Center for Biological Diversity


For Immediate Release, July 1, 2015

Contact: Clare Lakewood, (510) 844-7121, clakewood@biologicaldiversity.org

California OKs Fracking Regulations Before Scientists Finish Studying Risks

State Certifies Environmental Review Without Results of Delayed Fracking Study

SACRAMENTO, Calif.— Gov. Jerry Brown’s scandal-plagued oil agency today finalized weak regulations for hydraulic fracturing that fail to protect California communities from fracking pollution.

The state’s Department of Conservation also finalized an assessment of fracking’s health and environmental risks, even though scientists working on a mandated, independent statewide scientific study have not finished evaluating fracking’s dangers. The study should have been completed six months ago.

“Gov. Brown has recklessly given fracking the thumbs up before scientists can finish studying this toxic technique,” said Hollin Kretzmann of the Center for Biological Diversity. “Oil regulators can’t protect us from oil industry pollution if they won’t wait for experts to explain the dangers.
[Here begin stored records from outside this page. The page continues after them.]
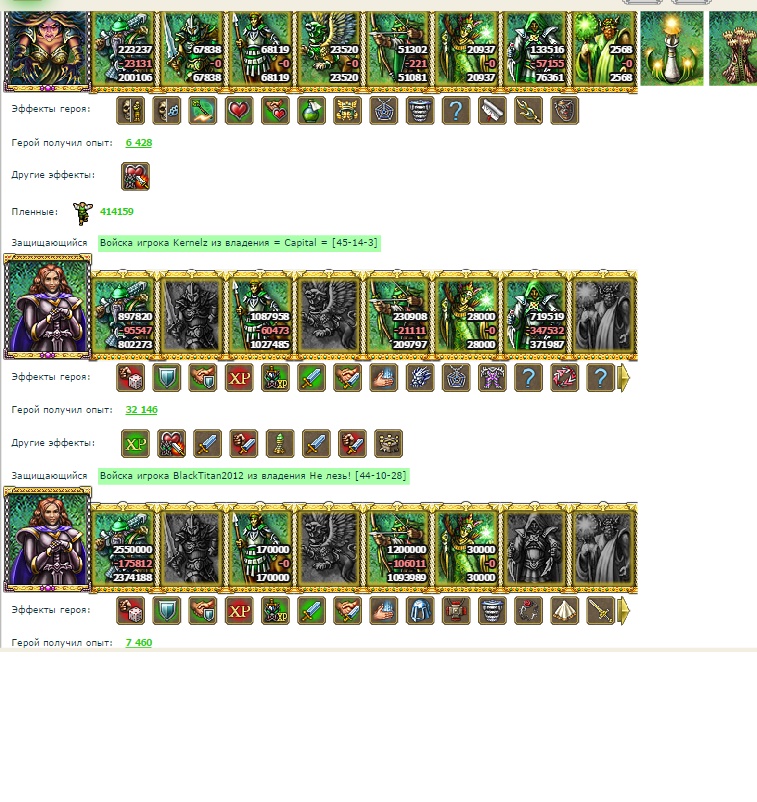The image size is (757, 802).
Task: Click the dark-haired sorceress hero portrait
Action: pyautogui.click(x=48, y=51)
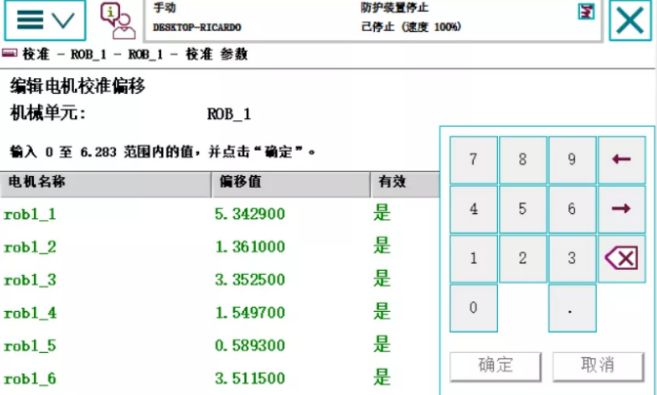657x395 pixels.
Task: Open the operator info window icon
Action: [x=118, y=21]
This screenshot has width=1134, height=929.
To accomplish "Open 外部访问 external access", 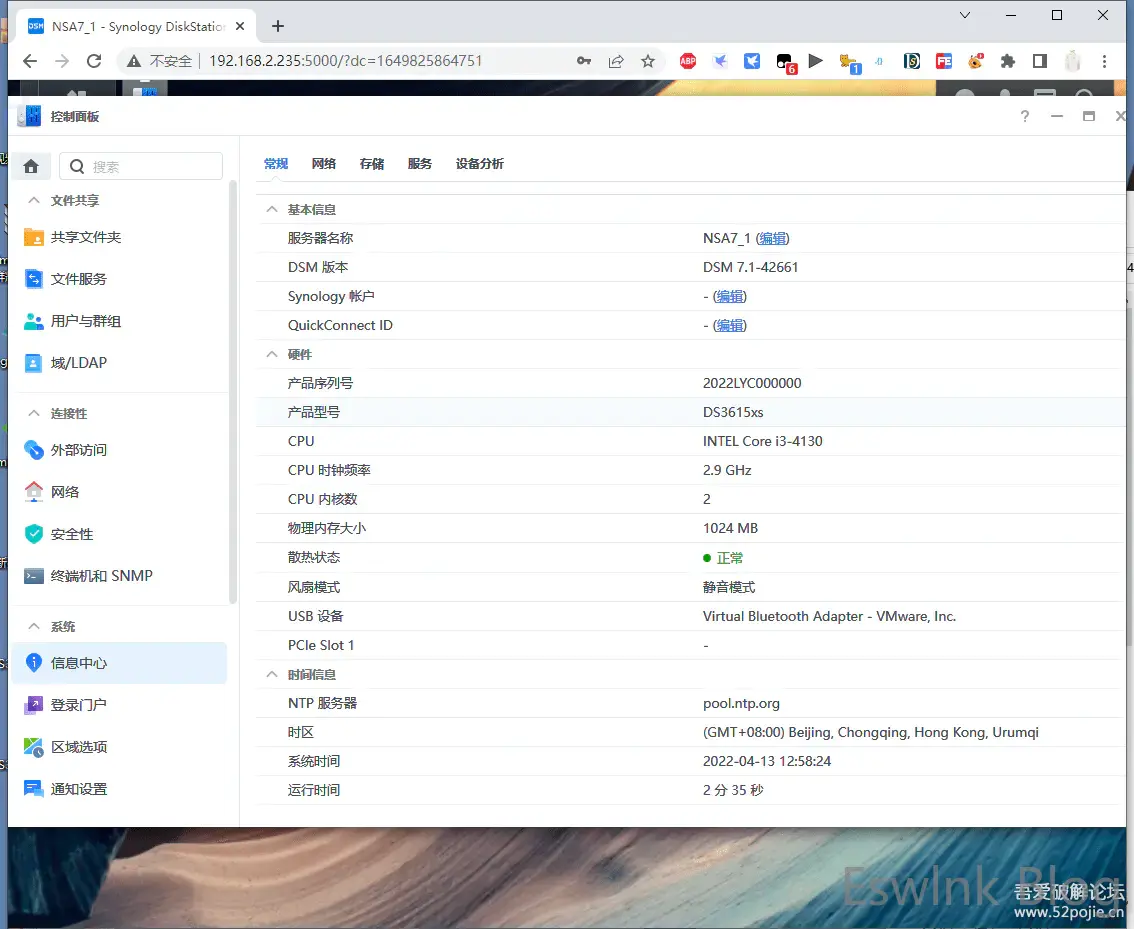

The state’s weak fracking rules focus on notification and do almost nothing to safeguard California’s air, water or public health.”

The state’s final environmental review comes a week before the Brown administration plans to release findings from the California Council on Science and Technology on fracking’s threats to water, air and public health. But under Senate Bill 4, California’s new fracking law, that study should have been completed by January 1.

The Council’s experts have previously found that fracking in California occurs at unusually shallow depths, close to protected drinking water aquifers, and with high concentrations of chemicals, raising concerns about water pollution. Oil companies now frack about half of all new wells drilled in California.

The fracking rules finalized today do nothing to curtail the oil industry’s production of toxic wastewater. Fracking in California produces vast quantities of waste fluid contaminated with high levels of cancer-causing benzene, according to oil company tests.

State regulators recently admitted allowing oil companies to dump oil waste fluid into scores of underground water supplies (interactive map) across the state. The state’s top oil official resigned two weeks ago in the wake of lawsuits over his failure to prevent oil companies from contaminating protected aquifers.

The fracking regulations that take effect today also do not address the large increase in deadly air pollutants like particulate matter, ozone and air toxics that accompany fracking. Oil companies engaged in fracking and other extreme oil production methods have used millions of pounds of dangerous “air toxic” chemicals more than 5,000 times in the Los Angeles Basin, according to a recent Center report. The regulations will do nothing to reduce such air toxics. 

Dozens of scientific studies investigating fracking and the risks of shale and tight gas development have found health impacts, actual water contamination, risks to water and elevated air pollution levels. A recent EPA study revealed specific instances in which fracking activities have contaminated drinking water. 

“Gov. Brown is intentionally flying blind on fracking,” Kretzmann said. “Studies have found that fracking pollutes our water and makes us sick. By refusing to ban dangerous oil extraction or even wait for scientists to finish evaluating the risks in our state, the governor is putting the people of California in harm’s way.”

The Center for Biological Diversity is a national, nonprofit conservation organization with more than 900,000 members and online activists dedicated to the protection of endangered species and wild places.